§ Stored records
....
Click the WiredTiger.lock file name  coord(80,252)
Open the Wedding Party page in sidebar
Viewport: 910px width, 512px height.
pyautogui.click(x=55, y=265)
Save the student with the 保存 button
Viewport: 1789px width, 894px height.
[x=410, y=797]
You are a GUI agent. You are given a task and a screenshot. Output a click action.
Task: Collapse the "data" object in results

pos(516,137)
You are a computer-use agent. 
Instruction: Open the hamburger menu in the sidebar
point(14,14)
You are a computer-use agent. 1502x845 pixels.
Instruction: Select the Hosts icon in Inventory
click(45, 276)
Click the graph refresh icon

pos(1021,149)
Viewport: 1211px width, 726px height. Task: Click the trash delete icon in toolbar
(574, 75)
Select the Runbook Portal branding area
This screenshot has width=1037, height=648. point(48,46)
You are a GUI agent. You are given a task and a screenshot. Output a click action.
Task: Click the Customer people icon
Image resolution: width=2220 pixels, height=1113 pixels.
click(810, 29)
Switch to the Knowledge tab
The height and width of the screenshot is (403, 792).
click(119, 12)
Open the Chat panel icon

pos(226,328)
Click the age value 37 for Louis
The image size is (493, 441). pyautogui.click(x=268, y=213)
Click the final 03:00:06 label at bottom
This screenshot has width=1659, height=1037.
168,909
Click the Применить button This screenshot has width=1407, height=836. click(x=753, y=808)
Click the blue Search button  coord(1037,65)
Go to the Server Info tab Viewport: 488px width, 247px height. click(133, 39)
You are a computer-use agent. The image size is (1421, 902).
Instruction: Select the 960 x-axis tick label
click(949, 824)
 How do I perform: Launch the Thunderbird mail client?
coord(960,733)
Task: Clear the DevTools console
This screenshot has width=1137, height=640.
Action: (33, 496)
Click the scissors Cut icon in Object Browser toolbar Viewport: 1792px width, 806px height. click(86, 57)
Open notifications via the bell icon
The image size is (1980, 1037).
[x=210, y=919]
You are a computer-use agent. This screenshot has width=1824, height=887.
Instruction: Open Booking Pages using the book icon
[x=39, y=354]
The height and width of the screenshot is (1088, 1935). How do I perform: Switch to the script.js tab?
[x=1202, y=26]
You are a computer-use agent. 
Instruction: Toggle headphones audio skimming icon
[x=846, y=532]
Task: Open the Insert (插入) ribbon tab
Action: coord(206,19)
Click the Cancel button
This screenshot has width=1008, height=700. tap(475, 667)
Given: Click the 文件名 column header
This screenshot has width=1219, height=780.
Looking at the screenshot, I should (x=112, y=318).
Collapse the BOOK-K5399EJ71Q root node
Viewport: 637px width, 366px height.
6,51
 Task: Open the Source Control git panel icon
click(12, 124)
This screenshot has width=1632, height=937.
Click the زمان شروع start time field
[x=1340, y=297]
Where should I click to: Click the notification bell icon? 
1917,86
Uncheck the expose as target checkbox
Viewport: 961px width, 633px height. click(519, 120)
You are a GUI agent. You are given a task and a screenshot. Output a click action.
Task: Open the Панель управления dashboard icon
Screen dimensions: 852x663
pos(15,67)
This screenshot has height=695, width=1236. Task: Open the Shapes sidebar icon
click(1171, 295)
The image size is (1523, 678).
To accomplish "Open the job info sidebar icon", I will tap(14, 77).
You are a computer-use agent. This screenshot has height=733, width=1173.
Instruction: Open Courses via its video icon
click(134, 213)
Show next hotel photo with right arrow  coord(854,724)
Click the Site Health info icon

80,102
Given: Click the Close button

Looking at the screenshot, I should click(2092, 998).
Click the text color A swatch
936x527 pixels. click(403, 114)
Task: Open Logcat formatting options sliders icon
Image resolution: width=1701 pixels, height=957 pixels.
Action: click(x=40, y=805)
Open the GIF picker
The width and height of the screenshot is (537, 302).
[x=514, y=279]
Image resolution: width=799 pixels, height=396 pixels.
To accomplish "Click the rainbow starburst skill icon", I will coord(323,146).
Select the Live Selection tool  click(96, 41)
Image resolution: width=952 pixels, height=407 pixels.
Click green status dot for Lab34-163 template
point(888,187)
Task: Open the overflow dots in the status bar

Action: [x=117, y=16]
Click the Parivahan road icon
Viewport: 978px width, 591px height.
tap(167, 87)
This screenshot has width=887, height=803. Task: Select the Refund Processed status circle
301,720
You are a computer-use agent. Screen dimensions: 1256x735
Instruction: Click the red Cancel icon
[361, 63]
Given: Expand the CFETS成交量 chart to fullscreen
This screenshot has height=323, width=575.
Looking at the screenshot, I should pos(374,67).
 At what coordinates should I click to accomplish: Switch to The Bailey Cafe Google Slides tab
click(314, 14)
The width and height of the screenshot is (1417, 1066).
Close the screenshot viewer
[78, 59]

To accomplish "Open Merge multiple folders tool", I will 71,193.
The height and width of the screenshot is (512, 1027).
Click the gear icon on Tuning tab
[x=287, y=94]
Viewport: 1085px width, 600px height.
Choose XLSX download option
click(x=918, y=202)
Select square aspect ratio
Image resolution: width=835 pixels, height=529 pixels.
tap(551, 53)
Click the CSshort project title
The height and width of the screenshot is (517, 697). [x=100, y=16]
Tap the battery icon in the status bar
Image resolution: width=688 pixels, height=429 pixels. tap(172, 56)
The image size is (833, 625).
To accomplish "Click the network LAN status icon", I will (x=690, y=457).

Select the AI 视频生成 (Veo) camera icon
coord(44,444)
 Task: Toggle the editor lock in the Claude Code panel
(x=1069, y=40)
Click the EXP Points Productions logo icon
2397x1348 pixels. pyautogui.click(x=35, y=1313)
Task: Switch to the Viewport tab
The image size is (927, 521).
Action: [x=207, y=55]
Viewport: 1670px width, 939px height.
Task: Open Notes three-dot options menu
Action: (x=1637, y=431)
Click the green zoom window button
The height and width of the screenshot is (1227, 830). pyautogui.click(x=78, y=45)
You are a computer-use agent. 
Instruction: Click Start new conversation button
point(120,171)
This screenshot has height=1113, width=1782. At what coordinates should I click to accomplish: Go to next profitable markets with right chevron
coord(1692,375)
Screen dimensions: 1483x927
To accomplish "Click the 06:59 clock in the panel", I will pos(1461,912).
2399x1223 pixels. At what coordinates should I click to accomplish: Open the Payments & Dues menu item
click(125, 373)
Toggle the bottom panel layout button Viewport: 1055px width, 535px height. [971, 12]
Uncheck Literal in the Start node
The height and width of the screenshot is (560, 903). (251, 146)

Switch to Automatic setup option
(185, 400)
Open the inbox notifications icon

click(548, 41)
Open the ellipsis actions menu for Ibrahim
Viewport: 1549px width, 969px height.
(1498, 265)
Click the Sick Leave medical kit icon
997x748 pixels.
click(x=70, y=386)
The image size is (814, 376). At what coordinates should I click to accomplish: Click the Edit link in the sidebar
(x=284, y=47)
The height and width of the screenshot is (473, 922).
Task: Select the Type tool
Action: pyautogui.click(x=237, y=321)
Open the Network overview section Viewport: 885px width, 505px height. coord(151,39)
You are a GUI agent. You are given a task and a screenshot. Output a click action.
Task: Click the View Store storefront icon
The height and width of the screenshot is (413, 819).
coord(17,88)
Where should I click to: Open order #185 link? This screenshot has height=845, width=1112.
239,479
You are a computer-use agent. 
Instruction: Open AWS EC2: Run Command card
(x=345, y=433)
....
§ Task description
The lines needed are those in the data above that hold the string "bottom"; copy each of them.

§ Final answer
Click the final 03:00:06 label at bottom
Toggle the bottom panel layout button Viewport: 1055px width, 535px height. [971, 12]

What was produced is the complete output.